Having now tasted blood, they want more. They are demanding that Yingluk resigns her position as caretaker Prime Minster, a role stipulated by the Constitution. They want the election to be boycotted by opposition parties. They also want to postpone the general election, which is due in early February. They are justifying this by their dishonest claim to want to “reform” Thai politics before any new election. But what they are really seeking is to change the election rules so that the Democrat Party can win more parliamentary seats. The Democrats have never won more than a third of the national vote over the last 20 years. This is because the party is a conservative party of the elites and big business which is against using public funds to provide jobs, welfare and decent health care. In addition to the vote-fixing which they seek, they want to reduce the role of elected politicians and increase the role and power, even further, of elite-appointed conservatives. Already the military appointed Constitutional Judges have ruled that they can prevent an elected parliament from changing the Constitution.

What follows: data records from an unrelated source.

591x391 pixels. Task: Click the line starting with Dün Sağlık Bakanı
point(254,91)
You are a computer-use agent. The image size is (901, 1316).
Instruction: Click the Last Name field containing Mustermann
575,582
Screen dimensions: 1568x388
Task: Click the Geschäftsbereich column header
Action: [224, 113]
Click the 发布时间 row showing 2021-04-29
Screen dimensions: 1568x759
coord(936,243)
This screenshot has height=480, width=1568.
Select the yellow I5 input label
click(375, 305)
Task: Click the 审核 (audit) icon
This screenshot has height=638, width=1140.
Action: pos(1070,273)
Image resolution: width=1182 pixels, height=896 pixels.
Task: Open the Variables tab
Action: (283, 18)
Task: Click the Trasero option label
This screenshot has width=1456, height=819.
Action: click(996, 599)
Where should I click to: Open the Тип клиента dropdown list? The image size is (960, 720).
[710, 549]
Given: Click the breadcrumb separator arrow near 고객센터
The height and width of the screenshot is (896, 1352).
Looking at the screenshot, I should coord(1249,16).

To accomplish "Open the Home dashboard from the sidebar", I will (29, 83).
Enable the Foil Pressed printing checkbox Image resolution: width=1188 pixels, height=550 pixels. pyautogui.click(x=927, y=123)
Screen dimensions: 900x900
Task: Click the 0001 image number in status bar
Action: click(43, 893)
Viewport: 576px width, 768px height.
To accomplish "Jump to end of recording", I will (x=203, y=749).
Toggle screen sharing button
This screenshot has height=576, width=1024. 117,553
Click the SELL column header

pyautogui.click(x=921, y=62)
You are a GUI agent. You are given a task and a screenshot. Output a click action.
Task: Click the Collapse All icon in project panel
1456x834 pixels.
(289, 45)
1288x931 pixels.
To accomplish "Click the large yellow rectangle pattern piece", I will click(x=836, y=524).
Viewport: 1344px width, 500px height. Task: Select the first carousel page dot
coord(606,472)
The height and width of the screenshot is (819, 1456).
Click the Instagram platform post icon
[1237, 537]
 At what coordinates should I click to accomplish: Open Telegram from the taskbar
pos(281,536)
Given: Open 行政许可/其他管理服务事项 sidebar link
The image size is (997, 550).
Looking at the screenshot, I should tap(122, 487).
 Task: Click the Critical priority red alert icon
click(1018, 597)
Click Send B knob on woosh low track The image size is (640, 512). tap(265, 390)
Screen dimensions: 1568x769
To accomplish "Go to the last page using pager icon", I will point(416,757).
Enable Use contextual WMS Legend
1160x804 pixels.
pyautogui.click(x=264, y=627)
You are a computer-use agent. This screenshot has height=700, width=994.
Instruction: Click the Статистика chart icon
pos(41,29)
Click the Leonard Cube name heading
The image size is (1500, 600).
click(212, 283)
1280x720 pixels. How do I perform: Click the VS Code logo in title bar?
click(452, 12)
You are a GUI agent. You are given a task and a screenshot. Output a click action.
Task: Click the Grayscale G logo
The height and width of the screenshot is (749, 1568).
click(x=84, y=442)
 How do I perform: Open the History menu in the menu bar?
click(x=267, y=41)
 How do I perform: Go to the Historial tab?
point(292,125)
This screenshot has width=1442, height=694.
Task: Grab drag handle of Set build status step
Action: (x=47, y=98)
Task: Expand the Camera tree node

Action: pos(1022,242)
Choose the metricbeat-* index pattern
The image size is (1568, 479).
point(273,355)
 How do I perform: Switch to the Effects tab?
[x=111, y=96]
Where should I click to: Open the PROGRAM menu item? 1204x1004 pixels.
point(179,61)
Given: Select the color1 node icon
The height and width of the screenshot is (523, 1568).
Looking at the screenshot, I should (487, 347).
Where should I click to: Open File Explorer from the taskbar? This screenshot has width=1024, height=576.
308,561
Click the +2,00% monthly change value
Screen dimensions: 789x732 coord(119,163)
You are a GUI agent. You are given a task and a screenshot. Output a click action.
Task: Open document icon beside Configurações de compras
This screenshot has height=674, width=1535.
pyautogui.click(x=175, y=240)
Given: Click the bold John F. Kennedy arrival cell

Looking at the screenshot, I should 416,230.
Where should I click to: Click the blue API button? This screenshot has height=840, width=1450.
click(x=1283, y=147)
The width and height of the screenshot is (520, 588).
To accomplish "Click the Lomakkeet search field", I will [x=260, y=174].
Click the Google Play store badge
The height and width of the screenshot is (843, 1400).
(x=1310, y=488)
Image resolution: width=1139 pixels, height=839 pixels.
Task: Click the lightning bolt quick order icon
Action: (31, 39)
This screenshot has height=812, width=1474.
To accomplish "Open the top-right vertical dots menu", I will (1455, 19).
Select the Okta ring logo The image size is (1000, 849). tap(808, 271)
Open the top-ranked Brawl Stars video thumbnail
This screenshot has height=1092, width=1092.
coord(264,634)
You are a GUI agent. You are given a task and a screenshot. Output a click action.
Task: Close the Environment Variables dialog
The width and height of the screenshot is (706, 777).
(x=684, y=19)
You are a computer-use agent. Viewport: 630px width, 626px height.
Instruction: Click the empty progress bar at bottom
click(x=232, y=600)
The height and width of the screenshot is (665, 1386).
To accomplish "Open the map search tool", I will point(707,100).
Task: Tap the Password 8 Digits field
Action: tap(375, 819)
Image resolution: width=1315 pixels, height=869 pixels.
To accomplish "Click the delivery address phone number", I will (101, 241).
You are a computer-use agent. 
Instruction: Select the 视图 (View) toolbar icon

Disgracefully, the Electoral Commission, which is supposed to over-see free and fair democratic elections, is also putting pressure on the government to postpone the election and compromise with those who wish to reduce the democratic space. The Pua Thai Party and their supporters in the UDD Red Shirt leadership have failed to counter these attacks on democracy. Yingluk is sleep-walking into a trap set by elite anti-democratic forces. Earlier, her party made a dirty deal with the military, promising to give amnesty to the generals and the Democrat politicians who murdered protesters in 2010. Pua Thai hoped then to be able to bring Taksin home. Another part of that deal was to assure the military that it would retain all its power and privileges and also defend the continued use of lèse majesté. So far the military has been sitting on the fence in the confrontation between Sutep and Yingluk.
Real democratic reforms would involve a complete overhaul of the judiciary, the introduction of a jury system, the withdrawal of the military from politics and the media, the scrapping of the lèse majesté law and the end to impunity for state murderers and coup makers. However, this is very far from the minds of those who now bleat out the call for “political reform”.